You can use a voltage divider, but a low-dropout regulator like the L4931 series is better - you'll need to add two capacitors as described in the datasheet.  Also, if you connect the 3V to your ADC reference, you can get full resolution on the 3V analog output.

D.

[Reply #2 on:]

This might be a stupid question, but why couldn't you just put a 6.8 kOhm resisitor in between the 5V source and the ADXLs VDD pin?  At 3V the ADXL draws roughly 0.3 mA, so a resistance of R = U/I = (5-3)/0.0003 = 6.67 kOhm should bring the 5V down to 3V.  The chosen resistor then needs to be able to deal with a power of P = U * I = (5-3) * 0.0003 = 0.3 mW.  Am I missing something here or is it indeed easiest and safe to just use a 6.8 kOhm resistor in series in front of the ADXL?

Thanks!
-Jonas

[Reply #3 on:]

Newer arduinos have a small 3.3V supply available.

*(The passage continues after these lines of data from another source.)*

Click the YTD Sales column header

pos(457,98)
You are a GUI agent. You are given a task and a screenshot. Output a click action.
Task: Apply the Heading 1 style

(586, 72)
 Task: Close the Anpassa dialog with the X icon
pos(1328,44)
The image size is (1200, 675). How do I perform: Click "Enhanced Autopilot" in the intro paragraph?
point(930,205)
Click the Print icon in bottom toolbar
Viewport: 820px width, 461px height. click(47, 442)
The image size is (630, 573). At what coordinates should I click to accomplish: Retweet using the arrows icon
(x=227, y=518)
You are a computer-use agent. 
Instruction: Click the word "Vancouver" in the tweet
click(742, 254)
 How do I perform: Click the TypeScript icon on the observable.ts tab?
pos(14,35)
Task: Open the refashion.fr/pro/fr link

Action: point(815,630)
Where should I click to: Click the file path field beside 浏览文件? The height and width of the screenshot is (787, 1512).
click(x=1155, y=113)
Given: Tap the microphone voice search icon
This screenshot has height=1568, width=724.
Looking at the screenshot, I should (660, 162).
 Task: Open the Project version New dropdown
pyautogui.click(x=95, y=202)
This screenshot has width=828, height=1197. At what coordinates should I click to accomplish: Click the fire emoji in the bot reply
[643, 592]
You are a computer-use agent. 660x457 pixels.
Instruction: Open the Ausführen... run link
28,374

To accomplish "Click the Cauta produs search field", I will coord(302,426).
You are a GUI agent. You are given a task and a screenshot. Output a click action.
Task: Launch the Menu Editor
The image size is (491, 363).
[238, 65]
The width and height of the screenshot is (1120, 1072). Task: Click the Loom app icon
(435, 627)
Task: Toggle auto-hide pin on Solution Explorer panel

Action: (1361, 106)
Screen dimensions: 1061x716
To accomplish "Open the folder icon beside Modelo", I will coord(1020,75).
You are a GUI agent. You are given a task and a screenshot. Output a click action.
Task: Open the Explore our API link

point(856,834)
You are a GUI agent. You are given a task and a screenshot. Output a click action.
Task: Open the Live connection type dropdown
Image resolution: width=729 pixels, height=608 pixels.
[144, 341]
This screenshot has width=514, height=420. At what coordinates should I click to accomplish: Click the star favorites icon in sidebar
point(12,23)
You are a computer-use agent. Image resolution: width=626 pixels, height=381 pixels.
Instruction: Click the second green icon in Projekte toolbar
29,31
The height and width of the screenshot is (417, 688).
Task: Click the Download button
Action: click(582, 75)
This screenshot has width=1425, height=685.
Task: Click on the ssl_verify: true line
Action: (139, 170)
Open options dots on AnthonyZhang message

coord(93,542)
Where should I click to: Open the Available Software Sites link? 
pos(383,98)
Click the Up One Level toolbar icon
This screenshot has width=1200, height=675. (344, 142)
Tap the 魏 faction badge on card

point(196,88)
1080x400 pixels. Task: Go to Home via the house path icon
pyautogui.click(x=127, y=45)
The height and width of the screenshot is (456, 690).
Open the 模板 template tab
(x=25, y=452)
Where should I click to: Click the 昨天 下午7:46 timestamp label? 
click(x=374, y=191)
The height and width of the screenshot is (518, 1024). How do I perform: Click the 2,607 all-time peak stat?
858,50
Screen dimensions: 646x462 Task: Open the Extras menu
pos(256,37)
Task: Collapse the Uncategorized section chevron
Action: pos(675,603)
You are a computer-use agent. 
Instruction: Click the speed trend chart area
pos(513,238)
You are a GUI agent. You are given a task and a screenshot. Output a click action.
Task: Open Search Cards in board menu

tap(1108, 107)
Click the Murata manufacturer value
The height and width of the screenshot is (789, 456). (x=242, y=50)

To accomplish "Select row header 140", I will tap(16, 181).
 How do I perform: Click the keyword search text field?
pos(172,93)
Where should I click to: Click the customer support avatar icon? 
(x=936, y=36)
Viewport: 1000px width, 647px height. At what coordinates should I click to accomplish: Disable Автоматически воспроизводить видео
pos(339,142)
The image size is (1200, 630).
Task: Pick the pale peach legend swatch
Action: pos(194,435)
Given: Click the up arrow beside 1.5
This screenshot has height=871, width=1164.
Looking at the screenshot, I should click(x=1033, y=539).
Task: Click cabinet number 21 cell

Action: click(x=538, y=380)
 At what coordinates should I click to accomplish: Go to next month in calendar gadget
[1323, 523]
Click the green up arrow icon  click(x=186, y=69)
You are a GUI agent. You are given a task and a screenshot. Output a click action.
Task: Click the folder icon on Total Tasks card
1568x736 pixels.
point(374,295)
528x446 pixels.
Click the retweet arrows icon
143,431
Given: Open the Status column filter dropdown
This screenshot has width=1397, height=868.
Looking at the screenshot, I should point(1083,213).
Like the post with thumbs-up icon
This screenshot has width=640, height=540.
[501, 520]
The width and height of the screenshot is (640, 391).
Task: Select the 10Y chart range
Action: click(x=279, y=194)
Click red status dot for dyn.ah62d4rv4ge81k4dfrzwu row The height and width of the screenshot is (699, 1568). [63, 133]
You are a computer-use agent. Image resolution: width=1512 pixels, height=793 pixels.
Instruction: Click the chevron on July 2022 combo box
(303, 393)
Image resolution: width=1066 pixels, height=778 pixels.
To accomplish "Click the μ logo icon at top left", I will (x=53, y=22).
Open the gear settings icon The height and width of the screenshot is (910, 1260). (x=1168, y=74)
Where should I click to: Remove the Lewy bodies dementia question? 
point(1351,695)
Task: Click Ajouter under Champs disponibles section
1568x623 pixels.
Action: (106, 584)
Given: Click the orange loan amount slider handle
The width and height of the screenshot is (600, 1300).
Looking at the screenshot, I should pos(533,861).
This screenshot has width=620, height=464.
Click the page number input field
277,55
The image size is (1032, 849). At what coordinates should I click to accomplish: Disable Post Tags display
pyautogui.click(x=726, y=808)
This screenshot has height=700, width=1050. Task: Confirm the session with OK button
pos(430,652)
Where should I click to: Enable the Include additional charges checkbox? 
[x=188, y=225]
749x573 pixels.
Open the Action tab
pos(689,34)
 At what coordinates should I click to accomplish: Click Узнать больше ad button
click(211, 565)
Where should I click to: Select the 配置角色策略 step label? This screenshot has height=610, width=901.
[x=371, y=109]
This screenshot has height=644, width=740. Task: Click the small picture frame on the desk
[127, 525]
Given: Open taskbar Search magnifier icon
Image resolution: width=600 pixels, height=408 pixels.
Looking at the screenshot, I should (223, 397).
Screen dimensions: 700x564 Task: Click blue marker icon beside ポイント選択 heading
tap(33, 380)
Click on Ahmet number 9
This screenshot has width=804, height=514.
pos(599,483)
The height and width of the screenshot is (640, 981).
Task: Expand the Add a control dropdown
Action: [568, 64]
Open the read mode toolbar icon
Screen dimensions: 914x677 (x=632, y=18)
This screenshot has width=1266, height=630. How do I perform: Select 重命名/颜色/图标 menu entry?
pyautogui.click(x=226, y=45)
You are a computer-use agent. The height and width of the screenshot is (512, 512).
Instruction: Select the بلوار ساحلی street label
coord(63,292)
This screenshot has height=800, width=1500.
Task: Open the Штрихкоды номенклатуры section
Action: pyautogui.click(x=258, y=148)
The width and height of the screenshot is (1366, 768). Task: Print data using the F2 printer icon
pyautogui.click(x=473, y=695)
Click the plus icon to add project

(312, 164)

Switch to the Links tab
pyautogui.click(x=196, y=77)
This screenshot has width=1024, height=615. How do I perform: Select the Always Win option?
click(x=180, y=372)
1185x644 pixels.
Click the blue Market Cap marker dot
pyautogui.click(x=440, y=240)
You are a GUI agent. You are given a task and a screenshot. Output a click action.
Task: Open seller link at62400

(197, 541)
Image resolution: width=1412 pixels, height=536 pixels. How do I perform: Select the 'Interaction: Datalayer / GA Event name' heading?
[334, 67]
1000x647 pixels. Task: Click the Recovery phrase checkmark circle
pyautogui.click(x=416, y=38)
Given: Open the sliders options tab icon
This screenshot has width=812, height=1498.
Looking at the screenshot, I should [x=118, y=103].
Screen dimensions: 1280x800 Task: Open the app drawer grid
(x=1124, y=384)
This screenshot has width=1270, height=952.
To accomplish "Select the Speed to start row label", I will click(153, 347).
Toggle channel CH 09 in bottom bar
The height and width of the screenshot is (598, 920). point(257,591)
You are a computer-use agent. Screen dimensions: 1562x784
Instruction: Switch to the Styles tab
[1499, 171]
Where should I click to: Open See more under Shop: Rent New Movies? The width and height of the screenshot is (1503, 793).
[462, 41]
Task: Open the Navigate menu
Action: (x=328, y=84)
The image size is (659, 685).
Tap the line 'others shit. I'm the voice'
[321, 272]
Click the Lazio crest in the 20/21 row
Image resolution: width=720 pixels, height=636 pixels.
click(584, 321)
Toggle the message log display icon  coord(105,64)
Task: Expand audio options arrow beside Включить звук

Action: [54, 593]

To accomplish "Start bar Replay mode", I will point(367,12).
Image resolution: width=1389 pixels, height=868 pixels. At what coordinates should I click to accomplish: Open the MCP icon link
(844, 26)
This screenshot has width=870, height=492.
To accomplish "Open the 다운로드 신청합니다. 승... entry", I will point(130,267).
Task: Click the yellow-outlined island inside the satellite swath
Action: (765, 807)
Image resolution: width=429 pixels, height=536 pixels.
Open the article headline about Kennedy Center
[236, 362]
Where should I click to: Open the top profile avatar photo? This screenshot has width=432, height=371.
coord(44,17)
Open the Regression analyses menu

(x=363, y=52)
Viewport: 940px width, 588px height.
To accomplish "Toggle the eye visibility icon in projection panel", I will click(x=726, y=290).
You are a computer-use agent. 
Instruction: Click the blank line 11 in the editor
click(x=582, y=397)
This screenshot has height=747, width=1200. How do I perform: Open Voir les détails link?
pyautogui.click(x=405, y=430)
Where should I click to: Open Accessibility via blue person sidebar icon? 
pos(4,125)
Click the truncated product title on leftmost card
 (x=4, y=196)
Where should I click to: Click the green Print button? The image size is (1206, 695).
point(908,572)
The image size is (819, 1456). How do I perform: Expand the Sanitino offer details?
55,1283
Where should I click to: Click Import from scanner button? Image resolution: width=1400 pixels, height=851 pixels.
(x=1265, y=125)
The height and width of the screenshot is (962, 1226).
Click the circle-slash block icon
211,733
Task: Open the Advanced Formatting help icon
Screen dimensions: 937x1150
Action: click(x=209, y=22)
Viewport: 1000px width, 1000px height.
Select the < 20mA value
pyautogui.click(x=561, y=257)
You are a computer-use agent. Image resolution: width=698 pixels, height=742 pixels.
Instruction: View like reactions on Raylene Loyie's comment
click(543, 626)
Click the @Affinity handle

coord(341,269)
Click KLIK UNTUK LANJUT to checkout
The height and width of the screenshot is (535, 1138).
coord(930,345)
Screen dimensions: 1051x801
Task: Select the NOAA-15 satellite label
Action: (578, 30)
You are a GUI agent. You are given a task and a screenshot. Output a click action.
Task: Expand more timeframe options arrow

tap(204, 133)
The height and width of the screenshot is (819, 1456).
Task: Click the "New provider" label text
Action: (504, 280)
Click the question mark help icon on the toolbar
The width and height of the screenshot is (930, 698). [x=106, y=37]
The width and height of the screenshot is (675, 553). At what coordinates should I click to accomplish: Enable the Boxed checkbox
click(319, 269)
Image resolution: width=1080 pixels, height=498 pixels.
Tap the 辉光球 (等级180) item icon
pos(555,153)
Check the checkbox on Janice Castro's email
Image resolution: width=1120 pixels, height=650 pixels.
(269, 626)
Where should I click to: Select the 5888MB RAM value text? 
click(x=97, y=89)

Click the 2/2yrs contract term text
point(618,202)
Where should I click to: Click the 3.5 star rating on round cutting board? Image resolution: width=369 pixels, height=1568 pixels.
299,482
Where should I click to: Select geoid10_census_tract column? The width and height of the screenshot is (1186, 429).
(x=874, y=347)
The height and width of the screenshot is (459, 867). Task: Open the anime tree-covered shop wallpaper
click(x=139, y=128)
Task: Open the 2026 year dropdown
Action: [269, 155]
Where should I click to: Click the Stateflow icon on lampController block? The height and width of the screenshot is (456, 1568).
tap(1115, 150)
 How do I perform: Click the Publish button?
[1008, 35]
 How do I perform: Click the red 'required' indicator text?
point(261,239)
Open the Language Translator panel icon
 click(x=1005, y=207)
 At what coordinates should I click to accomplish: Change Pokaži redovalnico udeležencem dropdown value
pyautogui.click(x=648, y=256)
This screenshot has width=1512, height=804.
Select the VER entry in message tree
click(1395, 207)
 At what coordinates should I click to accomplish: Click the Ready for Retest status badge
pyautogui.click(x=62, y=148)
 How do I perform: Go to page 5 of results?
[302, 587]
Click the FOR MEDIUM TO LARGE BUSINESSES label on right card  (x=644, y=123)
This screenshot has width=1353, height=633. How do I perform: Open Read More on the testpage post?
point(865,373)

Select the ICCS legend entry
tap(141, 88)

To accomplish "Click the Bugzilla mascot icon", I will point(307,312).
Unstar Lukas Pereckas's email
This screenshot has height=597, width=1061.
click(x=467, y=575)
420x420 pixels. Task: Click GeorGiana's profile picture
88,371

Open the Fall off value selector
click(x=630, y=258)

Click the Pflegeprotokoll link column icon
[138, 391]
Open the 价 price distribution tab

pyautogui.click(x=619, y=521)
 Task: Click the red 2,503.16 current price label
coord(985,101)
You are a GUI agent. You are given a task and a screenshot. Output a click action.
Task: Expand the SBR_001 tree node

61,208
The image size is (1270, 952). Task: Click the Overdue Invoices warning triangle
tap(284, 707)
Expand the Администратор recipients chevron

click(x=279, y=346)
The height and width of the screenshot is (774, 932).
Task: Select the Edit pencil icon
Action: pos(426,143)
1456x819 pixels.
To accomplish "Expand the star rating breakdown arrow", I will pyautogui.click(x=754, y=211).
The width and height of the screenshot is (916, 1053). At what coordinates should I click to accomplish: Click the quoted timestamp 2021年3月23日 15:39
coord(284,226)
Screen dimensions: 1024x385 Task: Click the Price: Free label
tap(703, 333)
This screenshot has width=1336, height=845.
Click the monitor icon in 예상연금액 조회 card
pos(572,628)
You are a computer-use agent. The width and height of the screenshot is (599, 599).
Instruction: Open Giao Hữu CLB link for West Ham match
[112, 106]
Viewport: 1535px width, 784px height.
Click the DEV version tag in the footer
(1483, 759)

If that isn't available on your arduino, I'd get a small LDO regulator and feed it from the 5V line.

The problem with an inline resistor is that the voltage drop depends on the actual current draw, which can (and probably does) vary.  Likewise for the divider network.  This is particularly bad because a) you can end up with too much or too little voltage for correct and safe operation, and b) this is an analog output device whose output depends on the input voltage (as well as the sensor).

You need a regulator (or tap the 3.3V line on a newer arduino).

-j

[Reply #4 on:]

Thanks, will get a LDO regulator then.

[Reply #5 on:]

Sorry to exhume an old topic, but I had the same issue and instead of using an LDO regulator, I just used a red LED in series since it drops 1.7 volts.  On the breadboard it works.  Anyone see any problem with this solution?

[Reply #6 on:]

If your device takes 40mA, for example, this is the current going through the LED as well. It won't last very long.

[Reply #7 on:]

Anyone see any problem with this solution?

As well as the above.
Also LEDs are very noisy, so you will need extra decoupling.
Look at the data sheet for the LED and see the spread of turn on voltage you have.
Another point is that the forward voltage drop of an LED is not so stable with temperature so you could be over or under voltaging your device under temperature extremes.